Single by Patrick Wolf

from the album Wind in the Wires
- Released: 31 October 2005
- Genre: Indie rock, folktronica
- Length: 2:36
- Label: Tomlab
- Songwriter(s): Patrick Wolf
- Producer(s): Patrick Wolf

Patrick Wolf singles chronology
| ""Wind in the Wires"" | "Tristan" | ""Accident & Emergency"" |

= Tristan (song) =

"Tristan" is the third, and final, single from English singer-songwriter Patrick Wolf's second full-length album Wind in the Wires, the single was released on CD and limited 1000 vinyl.

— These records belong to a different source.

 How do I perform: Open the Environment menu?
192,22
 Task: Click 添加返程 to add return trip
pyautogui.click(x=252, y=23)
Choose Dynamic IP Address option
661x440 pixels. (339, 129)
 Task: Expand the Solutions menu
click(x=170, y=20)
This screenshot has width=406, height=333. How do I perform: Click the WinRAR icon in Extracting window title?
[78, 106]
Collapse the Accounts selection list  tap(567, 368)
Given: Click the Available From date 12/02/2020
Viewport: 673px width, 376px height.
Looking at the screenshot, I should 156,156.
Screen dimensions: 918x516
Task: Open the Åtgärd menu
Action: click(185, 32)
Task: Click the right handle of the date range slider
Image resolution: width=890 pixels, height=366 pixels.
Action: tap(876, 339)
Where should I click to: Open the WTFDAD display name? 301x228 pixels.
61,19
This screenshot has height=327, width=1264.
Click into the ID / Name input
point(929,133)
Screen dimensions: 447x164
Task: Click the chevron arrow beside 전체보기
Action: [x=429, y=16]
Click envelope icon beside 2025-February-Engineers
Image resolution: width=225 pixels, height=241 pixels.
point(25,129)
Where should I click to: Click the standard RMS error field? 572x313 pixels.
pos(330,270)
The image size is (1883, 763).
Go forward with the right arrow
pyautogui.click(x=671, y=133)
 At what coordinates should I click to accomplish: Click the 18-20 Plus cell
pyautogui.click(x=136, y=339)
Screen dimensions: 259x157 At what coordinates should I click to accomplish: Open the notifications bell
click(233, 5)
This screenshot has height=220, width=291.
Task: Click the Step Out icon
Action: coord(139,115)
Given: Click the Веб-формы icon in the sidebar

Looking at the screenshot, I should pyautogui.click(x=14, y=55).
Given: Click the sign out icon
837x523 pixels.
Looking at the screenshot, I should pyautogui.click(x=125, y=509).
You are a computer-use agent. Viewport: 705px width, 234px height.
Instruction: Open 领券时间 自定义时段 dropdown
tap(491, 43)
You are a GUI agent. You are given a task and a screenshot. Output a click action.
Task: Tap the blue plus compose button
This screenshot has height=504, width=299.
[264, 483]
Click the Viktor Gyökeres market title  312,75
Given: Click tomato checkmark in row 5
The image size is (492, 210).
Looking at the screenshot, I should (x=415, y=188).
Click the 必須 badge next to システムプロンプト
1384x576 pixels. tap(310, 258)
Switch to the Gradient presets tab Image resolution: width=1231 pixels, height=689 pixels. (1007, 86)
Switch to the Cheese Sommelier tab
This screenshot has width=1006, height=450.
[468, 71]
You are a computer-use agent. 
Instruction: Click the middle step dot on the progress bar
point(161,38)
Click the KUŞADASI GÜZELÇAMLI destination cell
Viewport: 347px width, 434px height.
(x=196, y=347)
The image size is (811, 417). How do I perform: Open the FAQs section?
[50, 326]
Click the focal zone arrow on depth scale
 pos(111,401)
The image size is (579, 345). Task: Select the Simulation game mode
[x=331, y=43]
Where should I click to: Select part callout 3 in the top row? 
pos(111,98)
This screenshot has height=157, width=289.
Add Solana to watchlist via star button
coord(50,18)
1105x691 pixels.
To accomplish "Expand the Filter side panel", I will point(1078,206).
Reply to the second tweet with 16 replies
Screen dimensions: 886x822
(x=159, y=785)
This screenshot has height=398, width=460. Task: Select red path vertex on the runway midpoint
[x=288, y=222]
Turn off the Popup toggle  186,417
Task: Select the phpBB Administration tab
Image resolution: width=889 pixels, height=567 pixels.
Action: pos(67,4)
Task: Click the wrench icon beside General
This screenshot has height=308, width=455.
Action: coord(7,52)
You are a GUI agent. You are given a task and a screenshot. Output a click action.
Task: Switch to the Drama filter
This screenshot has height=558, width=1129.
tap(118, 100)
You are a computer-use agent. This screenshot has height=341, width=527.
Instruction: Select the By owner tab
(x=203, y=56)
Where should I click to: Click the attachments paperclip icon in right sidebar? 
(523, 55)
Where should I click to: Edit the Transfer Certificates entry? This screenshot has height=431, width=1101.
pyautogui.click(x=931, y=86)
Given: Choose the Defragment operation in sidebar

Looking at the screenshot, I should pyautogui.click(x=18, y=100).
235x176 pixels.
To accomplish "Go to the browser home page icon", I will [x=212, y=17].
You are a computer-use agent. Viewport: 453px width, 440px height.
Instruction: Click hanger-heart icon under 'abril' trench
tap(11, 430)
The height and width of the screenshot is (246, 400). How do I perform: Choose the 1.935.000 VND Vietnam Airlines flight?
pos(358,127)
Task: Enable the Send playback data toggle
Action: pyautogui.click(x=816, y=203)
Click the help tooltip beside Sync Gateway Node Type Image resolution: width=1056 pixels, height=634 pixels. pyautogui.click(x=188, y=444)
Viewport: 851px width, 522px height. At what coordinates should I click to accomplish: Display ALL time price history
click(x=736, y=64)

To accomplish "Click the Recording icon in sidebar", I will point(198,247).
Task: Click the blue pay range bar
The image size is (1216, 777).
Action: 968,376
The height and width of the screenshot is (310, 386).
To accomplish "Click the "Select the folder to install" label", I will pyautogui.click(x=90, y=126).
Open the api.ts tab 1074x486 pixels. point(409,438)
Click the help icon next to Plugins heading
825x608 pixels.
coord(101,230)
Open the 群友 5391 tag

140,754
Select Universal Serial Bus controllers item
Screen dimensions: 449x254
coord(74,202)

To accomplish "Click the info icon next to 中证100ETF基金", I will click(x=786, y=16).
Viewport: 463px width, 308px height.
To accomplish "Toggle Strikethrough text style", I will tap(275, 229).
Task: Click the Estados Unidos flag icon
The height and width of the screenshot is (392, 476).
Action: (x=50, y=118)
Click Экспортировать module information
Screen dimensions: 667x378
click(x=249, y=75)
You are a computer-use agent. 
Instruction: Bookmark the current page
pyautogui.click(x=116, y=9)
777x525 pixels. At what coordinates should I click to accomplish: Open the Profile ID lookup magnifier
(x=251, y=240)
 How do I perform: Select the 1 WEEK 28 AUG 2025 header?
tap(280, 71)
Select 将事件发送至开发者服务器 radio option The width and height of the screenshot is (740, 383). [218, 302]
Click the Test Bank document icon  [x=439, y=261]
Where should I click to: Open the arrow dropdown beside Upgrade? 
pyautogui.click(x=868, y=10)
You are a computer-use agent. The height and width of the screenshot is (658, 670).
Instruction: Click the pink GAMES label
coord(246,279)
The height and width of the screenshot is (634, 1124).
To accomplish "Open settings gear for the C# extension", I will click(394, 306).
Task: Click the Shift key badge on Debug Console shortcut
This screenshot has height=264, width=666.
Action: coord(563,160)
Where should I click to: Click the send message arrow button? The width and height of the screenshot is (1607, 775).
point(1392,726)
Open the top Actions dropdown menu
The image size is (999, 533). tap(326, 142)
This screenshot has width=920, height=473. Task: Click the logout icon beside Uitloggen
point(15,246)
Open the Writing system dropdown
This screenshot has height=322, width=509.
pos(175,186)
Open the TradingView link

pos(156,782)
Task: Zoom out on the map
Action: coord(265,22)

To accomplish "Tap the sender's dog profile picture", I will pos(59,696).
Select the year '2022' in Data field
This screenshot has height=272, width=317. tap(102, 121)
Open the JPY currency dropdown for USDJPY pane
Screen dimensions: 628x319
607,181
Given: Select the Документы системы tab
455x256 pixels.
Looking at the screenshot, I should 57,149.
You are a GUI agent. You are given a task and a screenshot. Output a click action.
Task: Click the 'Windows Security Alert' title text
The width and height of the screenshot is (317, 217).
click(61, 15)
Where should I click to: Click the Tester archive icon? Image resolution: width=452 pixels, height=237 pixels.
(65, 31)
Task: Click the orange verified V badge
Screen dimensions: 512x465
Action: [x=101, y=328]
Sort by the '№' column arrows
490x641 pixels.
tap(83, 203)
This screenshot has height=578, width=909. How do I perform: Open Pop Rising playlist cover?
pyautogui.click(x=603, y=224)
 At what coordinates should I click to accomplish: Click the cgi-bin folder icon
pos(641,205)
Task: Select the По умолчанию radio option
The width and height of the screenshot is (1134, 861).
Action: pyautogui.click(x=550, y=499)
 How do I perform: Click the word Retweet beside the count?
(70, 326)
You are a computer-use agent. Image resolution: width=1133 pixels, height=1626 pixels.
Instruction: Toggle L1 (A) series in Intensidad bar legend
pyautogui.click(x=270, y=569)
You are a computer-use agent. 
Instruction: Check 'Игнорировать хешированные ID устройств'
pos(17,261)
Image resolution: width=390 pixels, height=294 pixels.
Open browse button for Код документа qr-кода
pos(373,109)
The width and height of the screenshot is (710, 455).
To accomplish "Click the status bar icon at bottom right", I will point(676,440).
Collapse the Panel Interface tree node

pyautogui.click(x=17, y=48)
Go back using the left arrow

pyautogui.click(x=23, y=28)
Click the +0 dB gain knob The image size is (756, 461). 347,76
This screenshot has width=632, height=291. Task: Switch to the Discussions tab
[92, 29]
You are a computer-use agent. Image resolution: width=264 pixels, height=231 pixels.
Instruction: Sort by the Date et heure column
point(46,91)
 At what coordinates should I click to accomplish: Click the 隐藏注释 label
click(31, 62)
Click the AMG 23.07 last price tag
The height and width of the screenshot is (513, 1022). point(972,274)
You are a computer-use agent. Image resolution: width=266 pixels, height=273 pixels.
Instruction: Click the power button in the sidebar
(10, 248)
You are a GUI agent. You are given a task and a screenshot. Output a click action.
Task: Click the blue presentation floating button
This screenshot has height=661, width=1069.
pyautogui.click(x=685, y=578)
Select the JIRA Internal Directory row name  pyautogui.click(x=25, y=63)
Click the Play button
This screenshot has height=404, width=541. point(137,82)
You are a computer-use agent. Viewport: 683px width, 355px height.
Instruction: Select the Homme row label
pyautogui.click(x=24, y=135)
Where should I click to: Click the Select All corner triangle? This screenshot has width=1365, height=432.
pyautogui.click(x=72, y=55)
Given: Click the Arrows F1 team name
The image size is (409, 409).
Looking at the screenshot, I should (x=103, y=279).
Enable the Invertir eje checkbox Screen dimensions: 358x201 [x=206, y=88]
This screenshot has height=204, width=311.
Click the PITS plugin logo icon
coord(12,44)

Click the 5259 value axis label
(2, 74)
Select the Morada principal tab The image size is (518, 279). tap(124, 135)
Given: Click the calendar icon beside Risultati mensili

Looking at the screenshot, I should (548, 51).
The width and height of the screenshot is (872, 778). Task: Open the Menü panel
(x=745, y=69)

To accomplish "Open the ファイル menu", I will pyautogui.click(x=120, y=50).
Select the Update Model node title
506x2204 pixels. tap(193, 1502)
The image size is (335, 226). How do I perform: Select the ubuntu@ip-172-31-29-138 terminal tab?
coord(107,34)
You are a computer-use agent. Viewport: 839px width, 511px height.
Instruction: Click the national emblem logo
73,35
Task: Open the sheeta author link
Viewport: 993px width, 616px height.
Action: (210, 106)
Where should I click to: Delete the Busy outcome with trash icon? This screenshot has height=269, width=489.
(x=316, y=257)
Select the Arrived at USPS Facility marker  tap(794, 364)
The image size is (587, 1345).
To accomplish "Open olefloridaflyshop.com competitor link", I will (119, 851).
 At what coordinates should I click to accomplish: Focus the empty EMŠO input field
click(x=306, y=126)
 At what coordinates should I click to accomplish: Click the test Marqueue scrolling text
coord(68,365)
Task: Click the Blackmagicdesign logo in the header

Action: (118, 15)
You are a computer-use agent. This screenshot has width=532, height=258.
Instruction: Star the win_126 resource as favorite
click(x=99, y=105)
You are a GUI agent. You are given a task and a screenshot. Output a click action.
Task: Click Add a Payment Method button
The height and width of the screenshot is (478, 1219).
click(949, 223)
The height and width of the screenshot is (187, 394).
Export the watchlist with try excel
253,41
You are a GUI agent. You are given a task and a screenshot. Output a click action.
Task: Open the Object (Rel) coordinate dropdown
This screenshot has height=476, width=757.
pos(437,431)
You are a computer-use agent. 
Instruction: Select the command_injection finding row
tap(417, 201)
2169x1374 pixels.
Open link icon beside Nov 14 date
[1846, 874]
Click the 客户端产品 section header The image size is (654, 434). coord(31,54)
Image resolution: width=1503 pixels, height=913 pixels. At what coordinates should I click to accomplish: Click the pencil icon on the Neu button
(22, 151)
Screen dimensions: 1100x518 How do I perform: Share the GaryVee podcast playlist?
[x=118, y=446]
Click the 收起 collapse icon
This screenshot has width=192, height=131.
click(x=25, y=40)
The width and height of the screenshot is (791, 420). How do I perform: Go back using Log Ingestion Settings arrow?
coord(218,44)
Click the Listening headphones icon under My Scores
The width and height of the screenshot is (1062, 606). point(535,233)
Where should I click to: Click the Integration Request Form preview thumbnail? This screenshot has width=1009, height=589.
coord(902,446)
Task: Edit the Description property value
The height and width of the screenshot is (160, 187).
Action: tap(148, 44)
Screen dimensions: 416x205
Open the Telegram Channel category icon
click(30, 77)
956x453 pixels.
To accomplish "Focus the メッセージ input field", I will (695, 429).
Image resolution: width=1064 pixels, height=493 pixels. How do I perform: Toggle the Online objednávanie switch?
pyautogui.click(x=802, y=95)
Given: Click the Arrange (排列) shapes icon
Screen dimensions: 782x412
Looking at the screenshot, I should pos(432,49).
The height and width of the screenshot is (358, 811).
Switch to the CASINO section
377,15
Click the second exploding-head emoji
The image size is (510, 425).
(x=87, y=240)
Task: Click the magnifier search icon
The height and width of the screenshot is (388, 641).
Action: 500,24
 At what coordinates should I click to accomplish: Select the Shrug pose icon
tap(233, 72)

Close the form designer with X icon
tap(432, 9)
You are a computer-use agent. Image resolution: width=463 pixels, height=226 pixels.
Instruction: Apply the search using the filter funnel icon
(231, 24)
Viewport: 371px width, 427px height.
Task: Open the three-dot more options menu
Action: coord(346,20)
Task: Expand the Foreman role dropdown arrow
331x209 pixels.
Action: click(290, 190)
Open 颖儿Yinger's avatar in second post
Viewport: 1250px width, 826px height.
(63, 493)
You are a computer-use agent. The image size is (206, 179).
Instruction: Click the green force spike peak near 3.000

Based on Tristram of Lyonesse, Patrick described the writing process in a 2005 interview:

"I took a holiday down to Cornwall in October, which down there is almost mid-autumn; it's very stormy and so you get this huge shipwrecking kind of weather down there. There was no-one around, no tourists. It was my first night there and I had taken down my organ to finish off some lyrics. Then I went for a long walk and suddenly a storm [arrived] in this very dangerous place. I came back safe and sound and dried myself off and suddenly this song 'Tristan' came rapping on the door. It came in two minutes. It was finished then and it was almost like a possession, like I was possessed for two minutes. And I wrote that song. I didn't really know what happened and then suddenly had this gift. It's like someone came to the door and jumped inside me, wrote a song and then ran away again."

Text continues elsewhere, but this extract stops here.